Kiedy, gdzie i jak długo spać?

sen_dlugosc_infografikaNajefektywniejszy jest sen w nocy. Wynika to z konstrukcji naszego zegara biologicznego. W godzinach wieczornych (około 21.00) w naszym organizmie rozpoczyna się wydzielanie melatoniny – hormonu odpowiedzialnego za uczucie senności – a proces ten trwa aż do rana (do około 7.30). To właśnie w tym czasie powinniśmy położyć się do łóżka na kilka godzin – najlepiej na nie mniej niż 7,5 a nie więcej niż 9.

Jak zatem dowiedzieć się ile snu potrzebuje Twój organizm? Należy przyjrzeć się sobie na wakacjach, gdy możemy spać tak długo, jak chcemy. Z pewnością przez kilka pierwszych dni będziemy spać bardzo długo – odsypiając wszystkie „zaległości”.  Jednak już pod koniec pierwszego tygodnia wakacji, nasz organizm będzie prawdopodobnie spał tyle godzin, ile jest mu potrzebne. Zapamiętaj, ile czasu zajął ci sen i staraj się spać równie długo w ciągu tygodnia pracy. Miejmy nadzieję, że odtąd, zanim weźmiesz zbyt dużo pracy „do domu”, czy zanim zaczniesz oglądać „kino nocne” w telewizji, zastanowisz się, czy naprawdę warto poświęcać dla tych rzeczy swoje zdrowie.

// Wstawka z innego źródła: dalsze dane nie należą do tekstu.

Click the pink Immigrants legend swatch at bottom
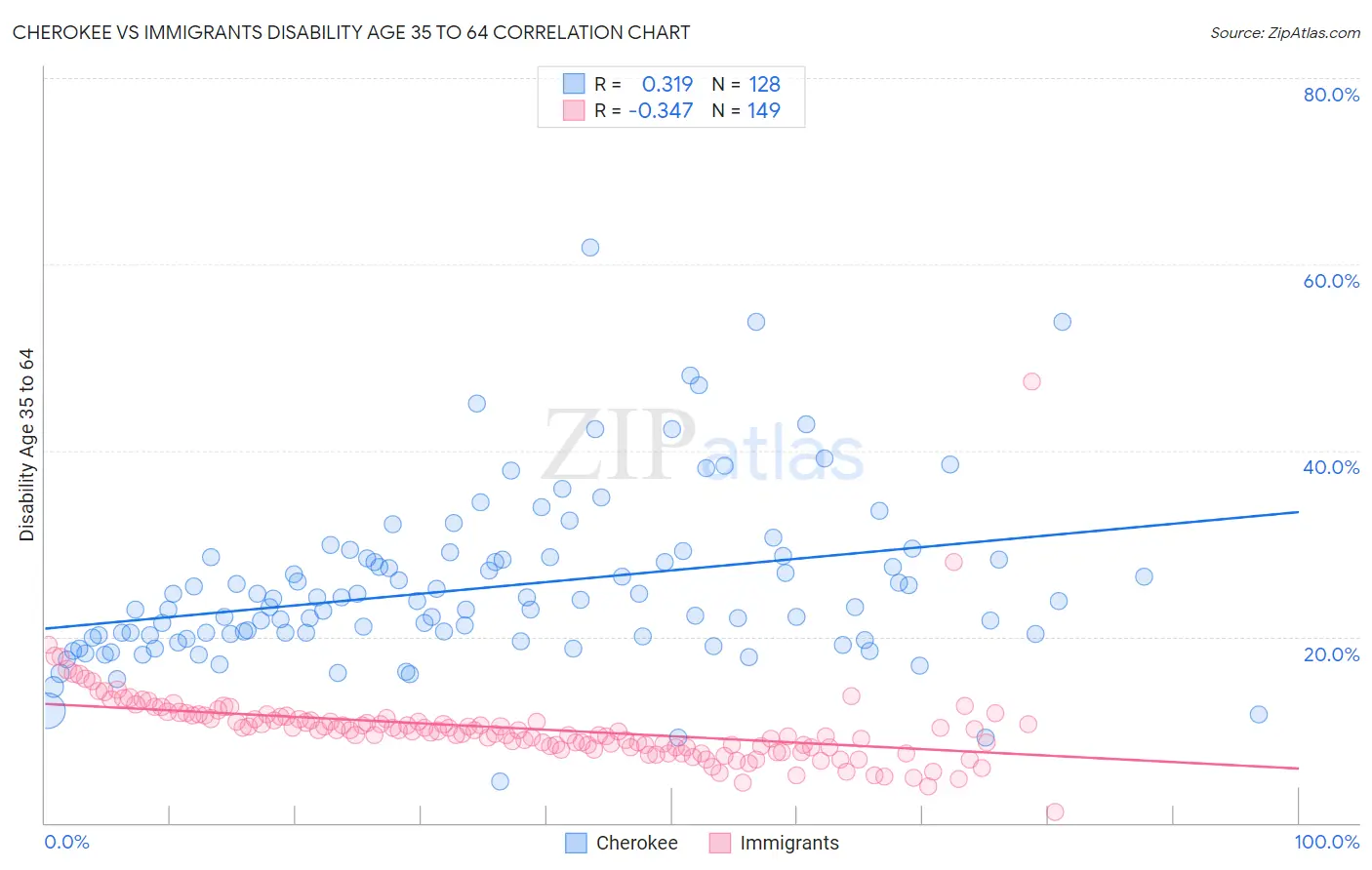The height and width of the screenshot is (870, 1372). click(x=720, y=843)
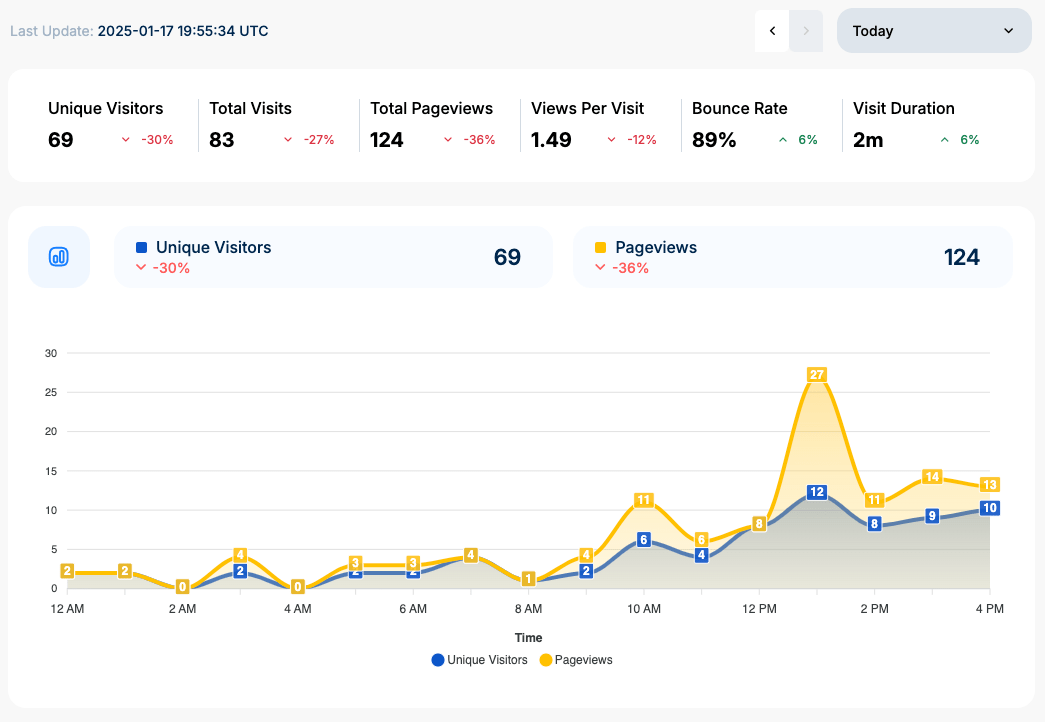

Dla jakości naszego snu ważne jest odpowiednie przygotowanie miejsca wypoczynku. Należy zadbać o ciszę, ponieważ podczas snu pozostajemy wrażliwi na bodźce, które mogą zakłócić nam jego przebieg. Warto przewietrzyć sypialnię, bo zazwyczaj robimy to zbyt rzadko i w naszym pokoju do spania znajduje się tylko 6 proc. tlenu, co stanowi zagrożenie dla naszego organizmu. I nie zaszkodzi postarać się o trochę zieleni, która nie dość, że dostarczy nam więcej tlenu, to jeszcze zapewni nam spokój, gdyż w trakcie snu drgamy z taką samą częstotliwością, co rośliny (12 MHz).

Nie należy obciążać układu trawiennego, który w nocy działa na wolniejszych obrotach. Poleciła ostatni posiłek spożyć na 3 -4 godziny przed snem i powstrzymać się od późniejszego podjadania.
Jeśli zjemy na godzinę przed snem, to nasz organizm zamiast odpoczywać, będzie w nocy ciężko pracował i rano obudzimy się nie dlatego, że się wyspaliśmy, ale dlatego, że skończyliśmy trawić.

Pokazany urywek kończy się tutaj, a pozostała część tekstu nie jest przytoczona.